It seems like extended cruising aboard a sailboat to foreign ports is nothing more than an adventure in repairing your boat in out-of-the-way places, locations that are inconvenient to finding parts and getting assistance.
We had been gone for almost two years, and while we had experienced our share of minor problems, we had not had anything of consequence occur that could be considered serious. You spend nights on watch, under sail, and wonder what may be in the water ahead of you: logs, half-submerged containers, fishing nets. The thought is always in the back of your mind. When things go wrong, it is often at night and in the worst possible weather conditions.
Our closest call to disaster occurred in broad daylight while at anchor. The anchorage was flat and calm, and the sun was shining. My wife, God bless her soul, always had the habit of checking the bilge for water and/or oil. On a previous extended passage, we had taken on water through the anchor locker in heavy weather, and from that point on she made it a habit to check the bilge when we reached an anchorage.
We departed Colón, Panama, headed to the San Blas Islands. We beat into big seas for about five hours before calling it quits and putting into a quiet cove for the evening. Upon checking the bilge, she noted that there was a small drip where the saltwater intake exited the seawater strainer. The strainer was quite large, about as big as, say, a restaurant-size jar of pickles. I told her it probably just needed tightening and that I would tend to it later. A couple of hours passed, and I got around to it. I thought that before I tightened the connection, I would close the seacock. Upon touching the leaking connection in preparation to putting the wrench to it, it fell apart in my hands. I was stunned. The connection at the hose end was brass, and the sea-strainer pot was stainless steel. There were about three good threads left on the male end of the connection, and I was able to put some plumber's tape around the threads and gently got things connected again. This connection was checked a dozen times a day for the next three months while we worked our way back to the United States and Florida, where I had it tended to in a boatyard.
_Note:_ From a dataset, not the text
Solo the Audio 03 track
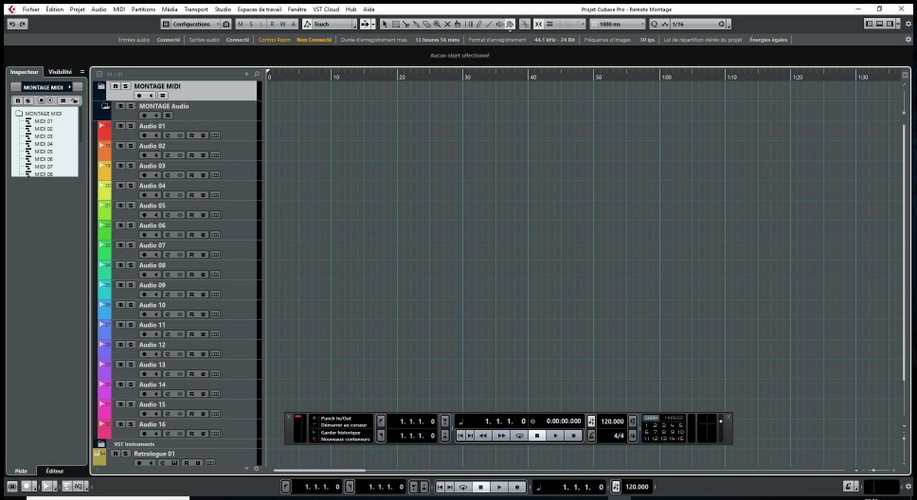Screen dimensions: 917x500 pos(130,166)
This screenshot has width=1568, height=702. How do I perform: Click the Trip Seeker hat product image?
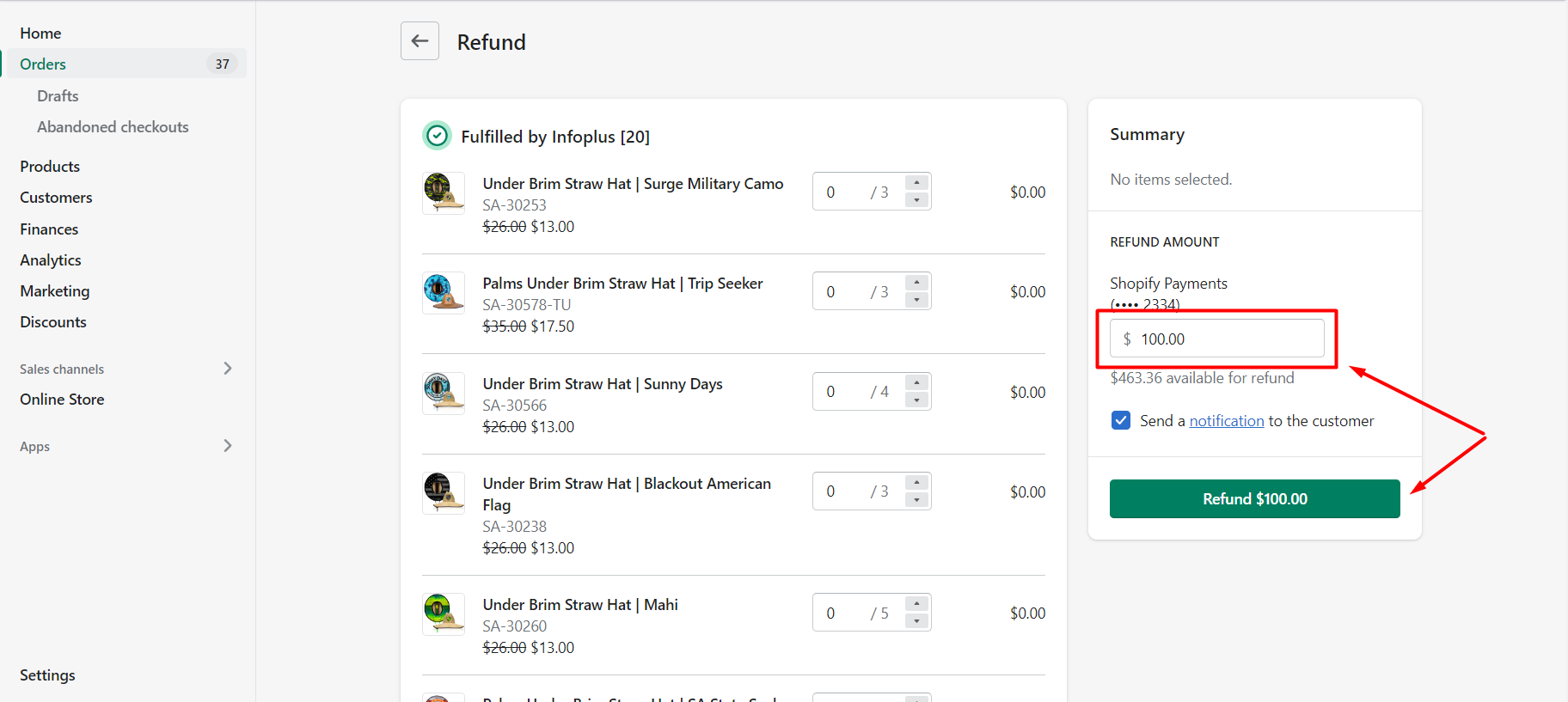(444, 293)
This event has given me nightmares on what could have been. Had that connection failed while underway at night, the engine would have overheated, and the bilge would have filled at a rate faster than the pumps could have handled it. There is no doubt in my mind that we would have lost the boat. The thought gives me the shivers!
Mike and Yvonne Rose live on Bainbridge Island, Wash. They have cruised Mexico, Central America, the Caribbean and the East Coast of the United States aboard their 42-foot Tayana, Pacific Grace.